Up to now, to make this mechanism work, you need the following requirements:
- 2 fully functional mail servers, one for the sender and one for the recipient
- The host and IP information on the mail servers are published in the DNS entries (called zones) of the domains in question.
- Making a DNS query implies having a working DNS server with the correct information published, especially the MX record
Advanced configurations with sender and content controls.
In an advanced configuration, you also have to deal with additional controls, such as:
Greylisting : refuses to accept the sender's email for a few minutes. In the case of a real mailserver and not a spammer, it will be postponed. In the case of spam bots it is often not postponed so you start making a selection of good mail and bad mail. This results in a delay of about 10 to 15 minutes (but even more) of the first message from a new sender for the new month.
DNSBL : occurs if a sender's IP is published in worldwide Spammer lists through UDP requests (similar to those used for DNS queries). If present, the message is rejected and the sender mailserver will return it to the sender, specifying the reason for the delivery refusal.

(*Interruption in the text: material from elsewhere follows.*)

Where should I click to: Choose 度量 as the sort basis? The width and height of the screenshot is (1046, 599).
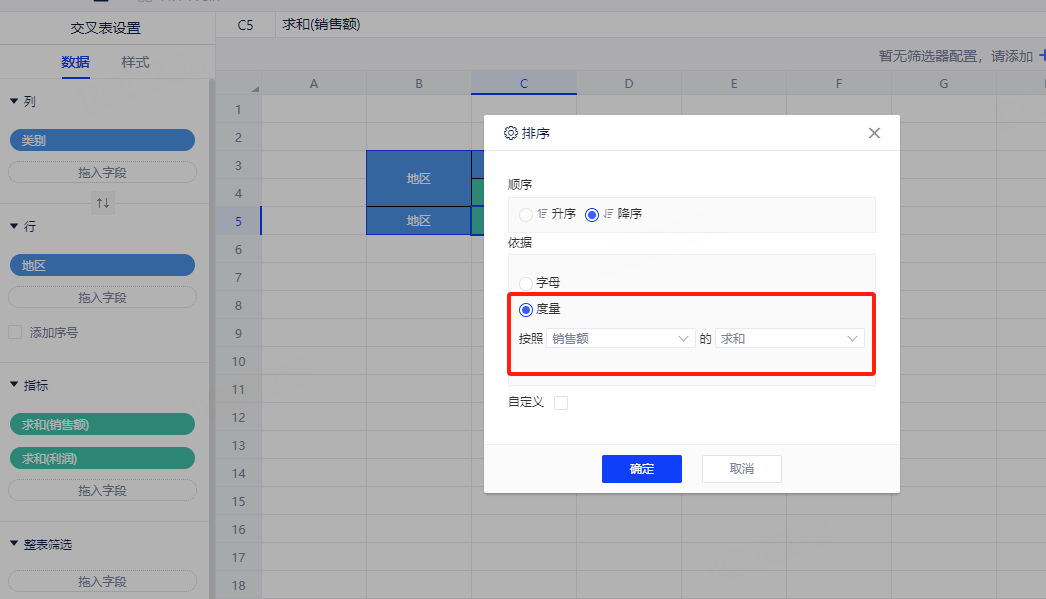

SPF : is an email validation system designed to detect email spoofing attempts. The system offers administrators of an e-mail domain a mechanism that allows them to define the hosts authorized to send messages from that domain, allowing the recipient to check their validity. The list of hosts authorized to send emails for a given domain is published in the Domain Name System (DNS) for that domain, in the form of specially formatted TXT records. Phishing, and sometimes even spam, use fake sender addresses, so posting and verifying SPF records can be considered in part an anti-spam technique.
DKIM : DomainKeys Identified Mail (DKIM) is an email authentication method designed to prevent spoofing. It allows the recipient of an email to verify the origin of the message, in order to ascertain the authenticity of the sender. DKIM is used to combat phishing and email spam.

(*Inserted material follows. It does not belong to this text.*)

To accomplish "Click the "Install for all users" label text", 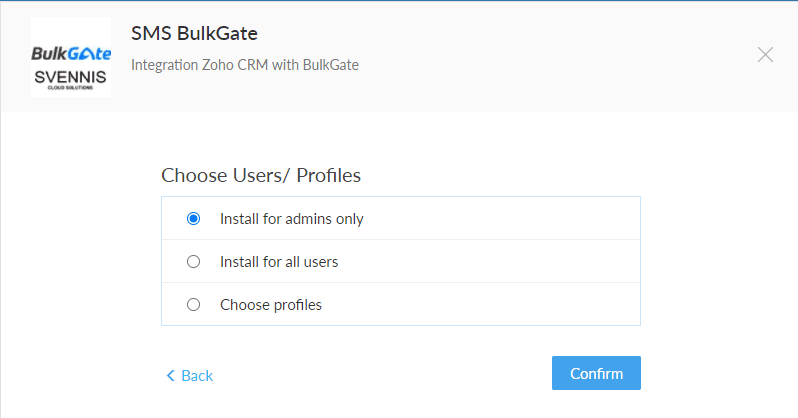I will point(279,262).

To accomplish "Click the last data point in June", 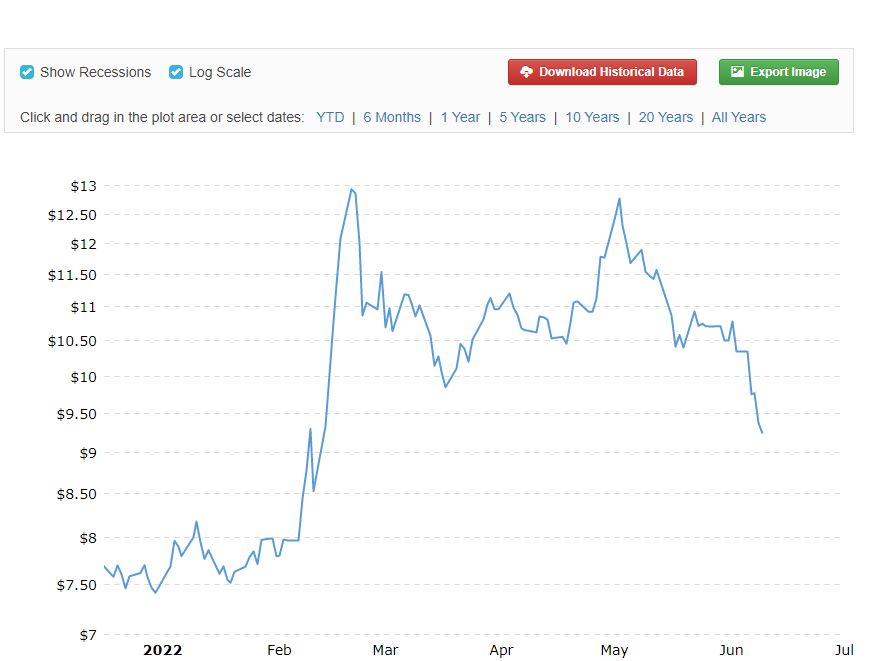I will pos(762,432).
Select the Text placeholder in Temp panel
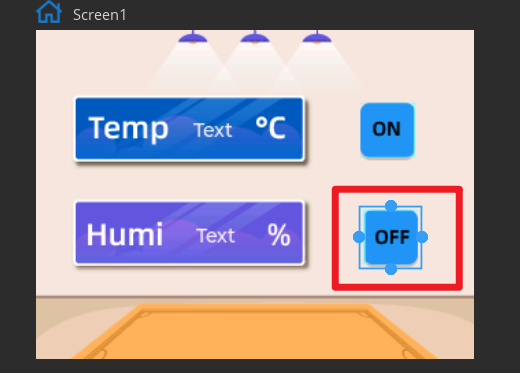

In technical terms, DKIM allows a domain to associate its name with an email by affixing a digital signature. Verification is done using the signer's public key published in the domain's DNS. The signature ensures that the email message (including attachments) has not been modified since the signature was placed. Usually, DKIM signatures are not visible to users as they are affixed or verified by service providers (SPs). For this reason, DKIM differs from end-to-end encryption, which does not involve third-party interactions.

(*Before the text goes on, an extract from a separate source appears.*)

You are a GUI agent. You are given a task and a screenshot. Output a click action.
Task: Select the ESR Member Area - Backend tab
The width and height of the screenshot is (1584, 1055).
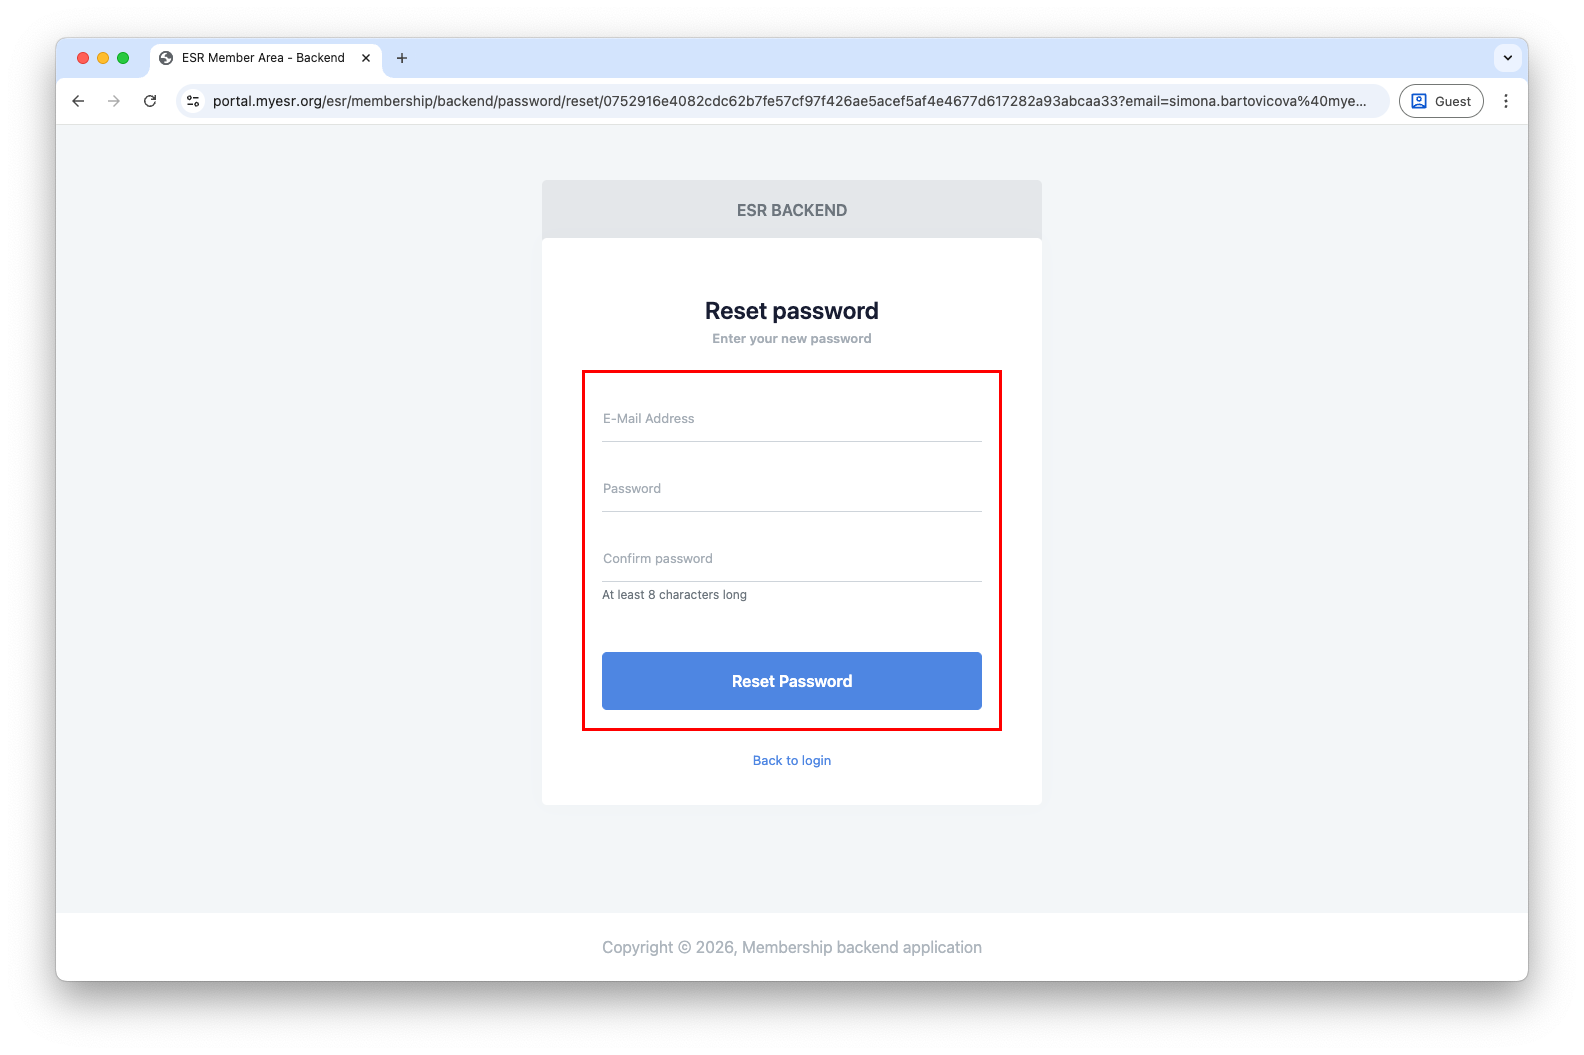click(x=263, y=58)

Antispam / Antivirus : based on the content, keywords and attachments, the message will be scored. Exceeded a certain score (usually 5) the message will be tagged as SPAM and will be delivered either in the SPAM folder or in normal mail with the subject of the message changed to something like [SPAM] Subject of the message , or *** SPAM *** Subject of the message.
In this case, for the message to be received from the recipient's address, the sender must make sure your mailserver ip is not listed as a source of SPAM in the DNSBL, must have the foresight to follow standard rules for writing an email such as writing the subject, inserting a text in the body of the message, avoiding sending files that are almost always prohibited such as executables (.exe,. com, .pif, .bat, etc ..).
A concept should also be put on paper: when the email does not arrive or is not received, the fault can be ours as it can be the interlocutor.
If our supplier or customer sends us an email from an address listed in DNSBL, it is his fault that he does not send respecting the rules, and not ours that we automatically reject the message because it is SPAM.
Also it must be said that the mail it is not a real-time communication tool, delivery is not guaranteed and that any use other than that for which it was designed is an incorrect use.
Each error message it returns has an identification code as well as a description of the problem.
By reading this information, we can know without a doubt whether the problem is us or the other interlocutor.
It would be enough to have the desire and take the trouble to read these errors to avoid groping in the dark avoiding inappropriate communications to the company helpdesk.